Мы перешли в соседнюю комнату — там уже сидели шесть женщин, все молодые, лишь одна была постарше, она обняла за плечи девушку и что-то говорила ей, а та тихо плакала. «Видно, это и есть Уктам-певица, — подумал я. — Слышал о ней еще в детстве — «прекрасная певица, отличная танцовщица», — говорили. А та, рядом, видно, ее племянница».
— Что будем делать, Уктамхон? — спросил Зубов.
Я не ошибся. Женщина, обнимавшая соседку, вскочила с доеста.
— Ах, дорогой начальник, что нам делать, придется ехать дальше… Судьба… Чтоб ей пропасть, этой культурной революции!.. Вот Зумрад моя плачет все. Первый раз поехала с нами, еле упросила ее мать отпустить девочку в культпоход, обещала беречь…
Девушка, сидевшая рядом с Уктам, все всхлипывала, не поднимая головы, лицо закрыла ладонями.
— Не плачь, сестрица, что ж теперь, — сказал ей Зубов. — Хочешь, оставайся в Ташкенте, а?' Я тебе записку дам, будешь жить со сверстницами, забудешь обо всем… Не горюй — ведь вся жизнь впереди!
— Конечно, конечно, — согласилась за племянницу Уктам. — Правда, Зумрадджан, девочка моя, оставайся в Ташкенте, я тоже об этом думала! Мать я сама успокою. А жених — шайтан с ним! В Ташкенте еще получше найдешь! Ведь все равно не любила этого толстяка!
Зумрад, услышав такие слова, заплакала в голос и припала к теткиной груди.

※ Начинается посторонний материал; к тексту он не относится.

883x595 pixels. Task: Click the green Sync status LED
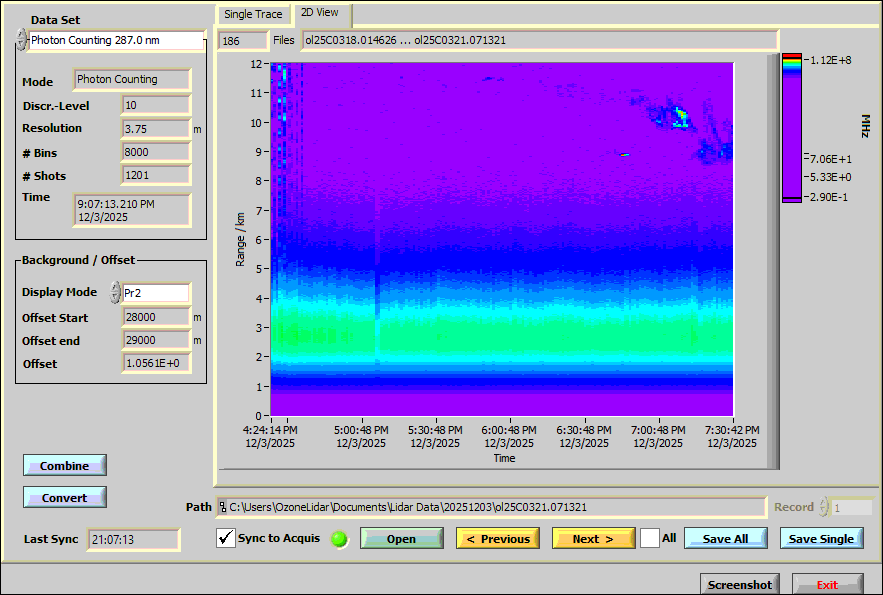[339, 539]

— Ну вот и правильно, моя девочка, и согласилась, и нечего тебе домой возвращаться! — Уктам обняла девушку и, приговаривая, целовала ее в голову. — В Ташкенте, в Ташкенте будешь жить, доченька, там тебе и дорога откроется, голосок-то у тебя соловьиный, учиться будешь, станешь певицей, почет тебе везде оказывать станут, а жениха-то себе самого лучшего, по душе найдешь! Ну не плачь, ну хватит, родная, не мучь себя, хорошо, мой ягненочек.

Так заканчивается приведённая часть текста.